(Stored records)
.....

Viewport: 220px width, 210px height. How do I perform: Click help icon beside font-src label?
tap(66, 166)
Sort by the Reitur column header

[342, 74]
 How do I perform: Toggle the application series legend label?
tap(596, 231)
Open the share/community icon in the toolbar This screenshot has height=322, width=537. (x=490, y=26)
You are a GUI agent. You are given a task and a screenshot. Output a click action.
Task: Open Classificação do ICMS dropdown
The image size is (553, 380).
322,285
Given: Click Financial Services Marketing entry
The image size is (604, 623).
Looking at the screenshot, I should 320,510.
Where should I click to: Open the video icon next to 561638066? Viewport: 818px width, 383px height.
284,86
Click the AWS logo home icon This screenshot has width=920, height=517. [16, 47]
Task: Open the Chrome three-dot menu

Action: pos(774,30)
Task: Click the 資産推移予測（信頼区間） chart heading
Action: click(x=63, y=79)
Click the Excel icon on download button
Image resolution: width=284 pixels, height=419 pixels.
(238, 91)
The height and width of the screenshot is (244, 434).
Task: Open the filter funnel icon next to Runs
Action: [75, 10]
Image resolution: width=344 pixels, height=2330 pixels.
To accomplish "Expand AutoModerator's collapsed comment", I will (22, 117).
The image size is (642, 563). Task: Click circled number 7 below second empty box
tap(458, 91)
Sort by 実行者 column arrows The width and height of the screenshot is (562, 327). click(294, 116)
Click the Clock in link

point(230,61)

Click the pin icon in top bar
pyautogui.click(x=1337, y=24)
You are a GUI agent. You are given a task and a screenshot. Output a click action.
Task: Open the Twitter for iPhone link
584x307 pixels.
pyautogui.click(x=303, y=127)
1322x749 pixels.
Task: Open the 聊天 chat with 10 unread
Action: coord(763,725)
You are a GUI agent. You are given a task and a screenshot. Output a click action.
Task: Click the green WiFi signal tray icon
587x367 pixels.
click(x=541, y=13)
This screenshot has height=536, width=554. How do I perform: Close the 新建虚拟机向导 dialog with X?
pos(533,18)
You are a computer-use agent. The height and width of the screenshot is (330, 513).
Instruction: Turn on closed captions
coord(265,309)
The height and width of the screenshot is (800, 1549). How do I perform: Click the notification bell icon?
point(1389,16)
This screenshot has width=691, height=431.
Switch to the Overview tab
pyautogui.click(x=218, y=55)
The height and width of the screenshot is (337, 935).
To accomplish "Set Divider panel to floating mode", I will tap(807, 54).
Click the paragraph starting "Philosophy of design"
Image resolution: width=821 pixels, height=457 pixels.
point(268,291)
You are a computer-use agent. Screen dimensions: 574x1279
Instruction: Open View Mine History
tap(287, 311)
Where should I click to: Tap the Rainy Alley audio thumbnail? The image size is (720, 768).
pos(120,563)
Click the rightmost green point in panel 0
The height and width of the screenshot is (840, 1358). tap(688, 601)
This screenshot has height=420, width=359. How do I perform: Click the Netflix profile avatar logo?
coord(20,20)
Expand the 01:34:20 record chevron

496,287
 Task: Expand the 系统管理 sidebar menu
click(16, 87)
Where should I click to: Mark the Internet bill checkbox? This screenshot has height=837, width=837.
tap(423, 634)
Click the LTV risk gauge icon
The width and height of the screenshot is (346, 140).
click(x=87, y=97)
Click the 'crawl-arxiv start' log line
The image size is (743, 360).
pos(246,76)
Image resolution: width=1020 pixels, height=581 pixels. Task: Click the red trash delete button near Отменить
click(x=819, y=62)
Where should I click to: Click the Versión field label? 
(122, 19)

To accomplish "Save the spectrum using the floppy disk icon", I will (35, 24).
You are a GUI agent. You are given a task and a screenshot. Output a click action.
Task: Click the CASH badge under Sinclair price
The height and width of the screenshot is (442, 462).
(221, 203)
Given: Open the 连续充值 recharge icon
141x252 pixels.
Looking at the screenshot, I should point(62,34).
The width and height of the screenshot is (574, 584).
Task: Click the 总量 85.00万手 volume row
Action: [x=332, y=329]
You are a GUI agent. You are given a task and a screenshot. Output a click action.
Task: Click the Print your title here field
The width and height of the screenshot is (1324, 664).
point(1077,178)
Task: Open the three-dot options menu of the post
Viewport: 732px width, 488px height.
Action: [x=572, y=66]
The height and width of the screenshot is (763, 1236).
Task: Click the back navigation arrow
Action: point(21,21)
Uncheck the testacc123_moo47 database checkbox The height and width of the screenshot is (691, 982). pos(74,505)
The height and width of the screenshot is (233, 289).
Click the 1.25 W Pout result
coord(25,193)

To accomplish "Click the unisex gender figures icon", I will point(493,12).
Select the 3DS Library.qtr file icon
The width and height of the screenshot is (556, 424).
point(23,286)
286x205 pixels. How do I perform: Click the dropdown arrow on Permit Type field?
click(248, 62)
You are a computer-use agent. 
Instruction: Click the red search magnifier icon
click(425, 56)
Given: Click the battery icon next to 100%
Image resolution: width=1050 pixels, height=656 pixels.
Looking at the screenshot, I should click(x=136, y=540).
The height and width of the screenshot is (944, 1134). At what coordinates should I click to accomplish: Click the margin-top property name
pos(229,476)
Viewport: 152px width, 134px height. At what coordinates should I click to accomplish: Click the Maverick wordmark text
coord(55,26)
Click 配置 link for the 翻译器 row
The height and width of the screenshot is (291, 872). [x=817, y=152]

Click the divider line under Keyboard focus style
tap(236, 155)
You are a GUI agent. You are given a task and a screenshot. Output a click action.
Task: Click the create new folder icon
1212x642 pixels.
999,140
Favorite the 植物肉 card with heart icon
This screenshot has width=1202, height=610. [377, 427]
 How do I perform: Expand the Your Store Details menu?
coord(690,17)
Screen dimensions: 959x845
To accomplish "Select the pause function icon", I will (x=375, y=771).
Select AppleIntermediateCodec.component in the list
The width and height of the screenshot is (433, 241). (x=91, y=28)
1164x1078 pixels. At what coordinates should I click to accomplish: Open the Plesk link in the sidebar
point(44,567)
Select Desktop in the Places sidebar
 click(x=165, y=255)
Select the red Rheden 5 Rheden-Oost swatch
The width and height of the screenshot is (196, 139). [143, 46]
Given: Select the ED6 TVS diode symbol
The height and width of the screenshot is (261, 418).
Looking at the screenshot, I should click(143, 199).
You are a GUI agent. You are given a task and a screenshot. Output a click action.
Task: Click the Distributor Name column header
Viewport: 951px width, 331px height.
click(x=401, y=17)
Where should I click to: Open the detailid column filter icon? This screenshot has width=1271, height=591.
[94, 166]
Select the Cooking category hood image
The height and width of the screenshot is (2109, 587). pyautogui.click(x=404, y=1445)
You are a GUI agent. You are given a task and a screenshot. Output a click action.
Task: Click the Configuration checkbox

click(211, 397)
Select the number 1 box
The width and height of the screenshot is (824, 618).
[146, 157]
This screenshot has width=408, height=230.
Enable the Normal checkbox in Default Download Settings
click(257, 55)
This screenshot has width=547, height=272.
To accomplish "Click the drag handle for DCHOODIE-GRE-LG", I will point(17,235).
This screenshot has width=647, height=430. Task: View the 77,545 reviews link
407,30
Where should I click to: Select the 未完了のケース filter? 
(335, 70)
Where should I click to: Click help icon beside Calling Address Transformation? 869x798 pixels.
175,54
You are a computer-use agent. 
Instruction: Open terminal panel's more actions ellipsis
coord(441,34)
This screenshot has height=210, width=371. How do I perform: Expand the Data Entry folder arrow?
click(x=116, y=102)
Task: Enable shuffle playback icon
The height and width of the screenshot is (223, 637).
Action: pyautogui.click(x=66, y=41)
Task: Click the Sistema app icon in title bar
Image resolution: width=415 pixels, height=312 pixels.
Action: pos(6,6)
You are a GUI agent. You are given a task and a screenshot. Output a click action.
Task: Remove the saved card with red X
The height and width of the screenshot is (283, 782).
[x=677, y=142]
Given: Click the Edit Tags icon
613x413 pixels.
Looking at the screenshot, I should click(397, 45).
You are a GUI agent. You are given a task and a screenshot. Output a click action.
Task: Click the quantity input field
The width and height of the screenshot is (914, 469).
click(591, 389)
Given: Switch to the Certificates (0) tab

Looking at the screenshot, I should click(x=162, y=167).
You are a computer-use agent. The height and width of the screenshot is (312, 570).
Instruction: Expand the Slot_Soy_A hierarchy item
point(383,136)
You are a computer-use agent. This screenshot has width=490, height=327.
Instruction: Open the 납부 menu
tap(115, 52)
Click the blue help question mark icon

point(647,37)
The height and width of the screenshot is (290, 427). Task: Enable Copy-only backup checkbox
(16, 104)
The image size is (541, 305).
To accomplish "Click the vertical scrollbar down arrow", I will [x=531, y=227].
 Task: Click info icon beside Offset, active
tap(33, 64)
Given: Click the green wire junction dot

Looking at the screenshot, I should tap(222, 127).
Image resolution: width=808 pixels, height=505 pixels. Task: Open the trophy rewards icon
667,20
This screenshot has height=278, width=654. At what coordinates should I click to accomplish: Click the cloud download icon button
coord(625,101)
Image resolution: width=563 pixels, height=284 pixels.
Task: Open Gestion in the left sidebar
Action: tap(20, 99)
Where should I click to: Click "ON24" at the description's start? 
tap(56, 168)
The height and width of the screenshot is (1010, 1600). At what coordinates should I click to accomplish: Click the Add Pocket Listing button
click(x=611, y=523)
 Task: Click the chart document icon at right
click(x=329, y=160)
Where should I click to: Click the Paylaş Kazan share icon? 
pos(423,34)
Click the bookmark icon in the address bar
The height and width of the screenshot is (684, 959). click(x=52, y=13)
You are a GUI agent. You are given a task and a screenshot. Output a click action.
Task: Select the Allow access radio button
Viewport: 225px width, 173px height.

.....

Action item -> Go through the entries above and count each line that contains the string "computer". Reply only with the total.

Response -> 6